Greek tragedies will be staged every three years at this traditional amphitheatre that Studio Octopi has restored on the grounds of a college in the south of England (+ slideshow).
Bradfield College has presented a full Greek play every third year since 1890, creating a source of income for the independent school that at one stage faced bankruptcy. However the 150-year-old theatre was forced to close in 2009 for safety reasons and fell quickly into ruin.
Studio Octopi was brought in to bring the theatre back to life and modernise its facilities, whilst still retaining the unique character of the site – a disused chalk quarry.
"From our first visit we were intent on preserving the wild and picturesque setting," explained architect and studio co-founder Chris Romer-Lee, who is also currently working on designs for swimming baths in the River Thames.
"Our commission was to recover a lost landscape," he said. "We adopted a light touch approach in masterminding a return for this forlorn site."
Looking ahead to how the theatre might be used over the next 120 years, the team planned their renovation around a new entrance, which descends over the chalk cutting and down to the 1000-seat auditorium.
Here, Studio Octopi have added a new raised platform known as the agora – a Greek word used to describe a public space for markets or assemblies.
Built from galvanised steel, this platform extends the granite paving that surrounds the site, offering views out towards the stage. It also wraps around a tree that Romer-Lee describes as "one of the most elegant on the site".
"Tall and graceful, its presence signals the determination to keep nature at the forefront of the architectural proposals," he said.

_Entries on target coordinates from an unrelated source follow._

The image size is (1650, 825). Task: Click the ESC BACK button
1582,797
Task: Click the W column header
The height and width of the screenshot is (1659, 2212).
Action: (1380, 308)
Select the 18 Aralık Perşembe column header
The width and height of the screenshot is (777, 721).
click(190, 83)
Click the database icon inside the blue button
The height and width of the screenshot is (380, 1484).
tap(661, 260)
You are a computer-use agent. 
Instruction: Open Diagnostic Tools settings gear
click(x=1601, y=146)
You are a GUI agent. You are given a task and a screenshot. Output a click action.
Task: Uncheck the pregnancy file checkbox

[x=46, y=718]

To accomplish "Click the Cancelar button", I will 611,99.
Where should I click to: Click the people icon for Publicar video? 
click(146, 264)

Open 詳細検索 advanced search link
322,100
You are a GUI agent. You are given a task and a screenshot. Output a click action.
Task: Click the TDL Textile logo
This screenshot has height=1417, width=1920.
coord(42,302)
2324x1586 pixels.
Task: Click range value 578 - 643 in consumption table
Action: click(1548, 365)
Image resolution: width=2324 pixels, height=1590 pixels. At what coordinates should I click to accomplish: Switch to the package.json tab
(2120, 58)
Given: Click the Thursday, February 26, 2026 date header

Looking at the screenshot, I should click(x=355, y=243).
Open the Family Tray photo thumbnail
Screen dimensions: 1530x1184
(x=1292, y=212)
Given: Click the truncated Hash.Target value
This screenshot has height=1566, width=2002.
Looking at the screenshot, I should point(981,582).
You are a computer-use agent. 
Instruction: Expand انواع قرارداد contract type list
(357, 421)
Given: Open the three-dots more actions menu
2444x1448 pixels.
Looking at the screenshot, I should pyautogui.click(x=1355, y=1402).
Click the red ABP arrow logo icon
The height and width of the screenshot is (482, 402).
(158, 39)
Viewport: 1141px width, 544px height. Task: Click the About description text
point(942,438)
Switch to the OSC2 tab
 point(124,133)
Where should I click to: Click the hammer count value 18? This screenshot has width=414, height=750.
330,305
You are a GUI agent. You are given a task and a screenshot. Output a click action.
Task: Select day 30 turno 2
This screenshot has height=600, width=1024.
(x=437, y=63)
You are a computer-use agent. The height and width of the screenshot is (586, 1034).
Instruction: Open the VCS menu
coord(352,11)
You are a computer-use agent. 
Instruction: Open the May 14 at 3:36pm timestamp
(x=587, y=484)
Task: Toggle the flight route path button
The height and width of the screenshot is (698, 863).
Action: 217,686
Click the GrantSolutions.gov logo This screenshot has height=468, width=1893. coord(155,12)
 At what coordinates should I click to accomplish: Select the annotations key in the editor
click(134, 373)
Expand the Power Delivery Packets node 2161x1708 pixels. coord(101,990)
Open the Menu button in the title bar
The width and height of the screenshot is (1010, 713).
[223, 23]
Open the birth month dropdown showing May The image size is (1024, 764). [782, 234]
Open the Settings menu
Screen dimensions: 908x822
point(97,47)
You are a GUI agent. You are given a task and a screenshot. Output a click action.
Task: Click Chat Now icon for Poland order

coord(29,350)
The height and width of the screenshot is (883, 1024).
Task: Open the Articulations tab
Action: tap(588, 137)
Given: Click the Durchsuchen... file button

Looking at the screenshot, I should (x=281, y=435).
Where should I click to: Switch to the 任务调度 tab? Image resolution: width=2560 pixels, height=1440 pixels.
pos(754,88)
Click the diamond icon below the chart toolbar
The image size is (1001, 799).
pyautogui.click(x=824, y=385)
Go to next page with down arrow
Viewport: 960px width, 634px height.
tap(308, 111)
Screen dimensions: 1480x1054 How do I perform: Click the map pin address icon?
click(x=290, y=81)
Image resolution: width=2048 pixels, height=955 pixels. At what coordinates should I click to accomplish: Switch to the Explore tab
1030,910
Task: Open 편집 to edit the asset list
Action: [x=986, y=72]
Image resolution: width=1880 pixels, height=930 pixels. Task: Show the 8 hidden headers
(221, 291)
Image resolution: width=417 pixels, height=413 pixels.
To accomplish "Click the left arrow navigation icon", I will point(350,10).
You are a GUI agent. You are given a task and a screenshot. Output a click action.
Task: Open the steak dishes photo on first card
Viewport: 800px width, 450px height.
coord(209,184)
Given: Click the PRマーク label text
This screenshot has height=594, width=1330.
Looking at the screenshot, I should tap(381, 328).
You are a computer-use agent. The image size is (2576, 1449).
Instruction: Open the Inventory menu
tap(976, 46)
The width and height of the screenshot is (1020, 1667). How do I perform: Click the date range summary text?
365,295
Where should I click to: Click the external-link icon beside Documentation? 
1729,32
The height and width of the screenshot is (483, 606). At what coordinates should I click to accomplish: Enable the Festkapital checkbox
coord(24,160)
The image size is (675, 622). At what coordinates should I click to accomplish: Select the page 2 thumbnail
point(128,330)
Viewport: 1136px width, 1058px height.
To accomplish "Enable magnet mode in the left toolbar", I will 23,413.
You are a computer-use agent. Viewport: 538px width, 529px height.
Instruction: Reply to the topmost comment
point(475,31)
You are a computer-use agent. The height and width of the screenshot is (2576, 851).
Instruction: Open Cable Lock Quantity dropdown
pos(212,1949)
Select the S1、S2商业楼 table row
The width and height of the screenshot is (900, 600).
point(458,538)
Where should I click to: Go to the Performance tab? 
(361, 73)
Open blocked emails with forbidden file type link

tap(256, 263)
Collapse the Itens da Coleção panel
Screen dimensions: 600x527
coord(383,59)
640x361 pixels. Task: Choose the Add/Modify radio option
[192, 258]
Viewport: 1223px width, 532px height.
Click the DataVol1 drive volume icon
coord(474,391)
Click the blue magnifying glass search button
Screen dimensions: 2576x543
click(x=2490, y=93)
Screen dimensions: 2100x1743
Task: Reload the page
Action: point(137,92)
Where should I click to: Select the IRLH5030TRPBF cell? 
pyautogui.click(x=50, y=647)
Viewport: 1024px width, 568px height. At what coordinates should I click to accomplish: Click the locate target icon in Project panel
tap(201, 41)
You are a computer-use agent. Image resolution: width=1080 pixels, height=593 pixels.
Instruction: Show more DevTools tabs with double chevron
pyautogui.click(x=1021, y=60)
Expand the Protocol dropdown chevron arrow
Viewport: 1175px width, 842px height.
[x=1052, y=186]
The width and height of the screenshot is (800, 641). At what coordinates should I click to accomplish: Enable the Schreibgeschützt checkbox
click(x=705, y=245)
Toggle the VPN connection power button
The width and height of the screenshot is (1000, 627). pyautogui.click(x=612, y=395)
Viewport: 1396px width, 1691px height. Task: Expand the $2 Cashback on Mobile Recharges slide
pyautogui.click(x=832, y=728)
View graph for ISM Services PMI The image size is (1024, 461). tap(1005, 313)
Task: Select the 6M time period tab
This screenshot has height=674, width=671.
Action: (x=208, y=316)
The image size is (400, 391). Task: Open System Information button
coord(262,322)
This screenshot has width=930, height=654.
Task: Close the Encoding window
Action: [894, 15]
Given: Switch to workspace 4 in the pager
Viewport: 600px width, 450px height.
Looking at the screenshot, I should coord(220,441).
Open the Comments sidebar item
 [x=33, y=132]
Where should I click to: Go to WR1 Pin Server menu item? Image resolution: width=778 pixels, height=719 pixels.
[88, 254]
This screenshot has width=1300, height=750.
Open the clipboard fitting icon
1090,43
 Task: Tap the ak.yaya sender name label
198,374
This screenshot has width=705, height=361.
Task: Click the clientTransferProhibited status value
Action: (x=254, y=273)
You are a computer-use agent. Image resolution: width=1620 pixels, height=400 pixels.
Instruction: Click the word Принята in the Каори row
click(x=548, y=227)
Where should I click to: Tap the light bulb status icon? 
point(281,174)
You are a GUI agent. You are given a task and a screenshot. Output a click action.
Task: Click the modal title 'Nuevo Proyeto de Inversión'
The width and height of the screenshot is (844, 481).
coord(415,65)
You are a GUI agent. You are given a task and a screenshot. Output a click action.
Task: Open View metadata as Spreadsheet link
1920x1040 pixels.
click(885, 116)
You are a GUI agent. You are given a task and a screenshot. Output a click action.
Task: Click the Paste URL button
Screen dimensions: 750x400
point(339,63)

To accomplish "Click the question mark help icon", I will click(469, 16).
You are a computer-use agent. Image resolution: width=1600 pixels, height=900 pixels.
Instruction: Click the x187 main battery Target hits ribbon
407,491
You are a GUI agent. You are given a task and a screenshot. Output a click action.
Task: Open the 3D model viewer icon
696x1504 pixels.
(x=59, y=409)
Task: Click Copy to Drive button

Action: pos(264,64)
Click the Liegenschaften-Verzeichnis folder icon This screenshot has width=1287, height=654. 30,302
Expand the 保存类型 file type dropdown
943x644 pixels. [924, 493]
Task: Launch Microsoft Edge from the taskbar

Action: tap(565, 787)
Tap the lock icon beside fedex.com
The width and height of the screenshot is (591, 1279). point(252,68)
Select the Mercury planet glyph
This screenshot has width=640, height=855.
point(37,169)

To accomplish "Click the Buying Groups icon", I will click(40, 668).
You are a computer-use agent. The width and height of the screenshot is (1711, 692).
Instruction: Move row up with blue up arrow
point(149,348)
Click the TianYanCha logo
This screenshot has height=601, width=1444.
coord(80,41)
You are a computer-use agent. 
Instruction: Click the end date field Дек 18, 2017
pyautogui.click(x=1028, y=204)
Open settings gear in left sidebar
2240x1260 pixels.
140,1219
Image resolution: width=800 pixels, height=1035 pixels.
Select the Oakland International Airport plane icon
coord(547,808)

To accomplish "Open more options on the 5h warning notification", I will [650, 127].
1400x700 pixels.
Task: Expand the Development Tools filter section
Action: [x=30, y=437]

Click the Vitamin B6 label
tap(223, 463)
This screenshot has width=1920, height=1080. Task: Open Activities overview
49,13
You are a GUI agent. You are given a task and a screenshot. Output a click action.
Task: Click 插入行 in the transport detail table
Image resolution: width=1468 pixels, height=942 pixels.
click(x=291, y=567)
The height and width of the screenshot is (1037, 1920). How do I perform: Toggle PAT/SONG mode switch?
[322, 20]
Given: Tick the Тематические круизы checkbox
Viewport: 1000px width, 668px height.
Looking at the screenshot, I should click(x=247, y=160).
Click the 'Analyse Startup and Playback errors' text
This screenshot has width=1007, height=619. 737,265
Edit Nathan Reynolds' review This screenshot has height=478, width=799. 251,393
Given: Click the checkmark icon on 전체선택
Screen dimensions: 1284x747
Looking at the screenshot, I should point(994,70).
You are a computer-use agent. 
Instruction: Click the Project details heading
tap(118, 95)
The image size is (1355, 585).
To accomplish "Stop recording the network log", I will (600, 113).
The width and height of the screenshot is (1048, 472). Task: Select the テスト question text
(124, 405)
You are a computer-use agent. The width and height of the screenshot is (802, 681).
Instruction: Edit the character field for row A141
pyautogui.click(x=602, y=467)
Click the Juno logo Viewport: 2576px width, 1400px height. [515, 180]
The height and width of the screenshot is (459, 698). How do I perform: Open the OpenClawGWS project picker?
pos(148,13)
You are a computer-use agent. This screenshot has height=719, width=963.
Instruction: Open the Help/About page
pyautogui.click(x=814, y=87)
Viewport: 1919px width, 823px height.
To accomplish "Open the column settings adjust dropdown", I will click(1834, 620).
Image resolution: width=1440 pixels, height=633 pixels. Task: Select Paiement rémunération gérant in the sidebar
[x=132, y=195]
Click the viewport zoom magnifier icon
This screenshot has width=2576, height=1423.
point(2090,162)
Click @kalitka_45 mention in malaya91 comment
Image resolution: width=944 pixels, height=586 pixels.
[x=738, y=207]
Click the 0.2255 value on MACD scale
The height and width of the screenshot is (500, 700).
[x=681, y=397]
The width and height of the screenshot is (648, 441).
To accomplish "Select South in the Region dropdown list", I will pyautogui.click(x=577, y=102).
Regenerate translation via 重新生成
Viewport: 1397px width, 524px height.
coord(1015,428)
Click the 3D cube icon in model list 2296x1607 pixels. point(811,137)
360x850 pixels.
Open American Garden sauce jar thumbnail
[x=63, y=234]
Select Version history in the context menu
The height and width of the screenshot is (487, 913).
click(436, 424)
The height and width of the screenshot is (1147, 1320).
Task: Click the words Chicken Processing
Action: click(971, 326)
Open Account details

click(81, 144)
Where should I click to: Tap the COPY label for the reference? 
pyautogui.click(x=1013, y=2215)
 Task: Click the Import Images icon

At the centre of the structure, two new buildings face each other across the circular stage. The first of these is known as the skene, which offers costume storage and supports temporary scenery, while the second is a control hut for stage lighting.
The skene is clad externally with cedar shingles. Cedar slats cover the sliding doors at the front of the building, which support the scenery structure, known as the periaktoi.
"Internally the structure is entirely standardised and exposed, providing opportunity for a cost-effective but honest and striking workspace," said Romer-Lee.
By contrast, the control room was constructed entirely from louvred panels of galvanised steel, resonating with the structure of the nearby agora.
An 85-metre walkway with a black pigmented concrete surface extends around the perimeter of the theatre, over the three upper terraces of the original seating, spanning a 270 degree arch.
"As well as circulation, the walkway offers a peripatetic vantage point during performances," said the architect.
Five separate staircases allow the audience to filter into their seats. Each tread is lit by a strip of LED lighting mounted onto the underside of the tread above, creating the illusion of a floating staircase at night.
"The Bradfield Greek Theatre continues to feel part of a larger English garden – wild and intoxicating," said Romer Lee.
"At the height of summer, approaching dusk, the theatre takes on a truly unique appearance," he said. "The overhead sky is viewed through the natural oculus formed by the enclosing trees. As the light drops the theatre lights take over, and the magic of outdoor performance is alive."
The Bradfield College Greek Theatre reopened in June 2014 with a performance of Antigone.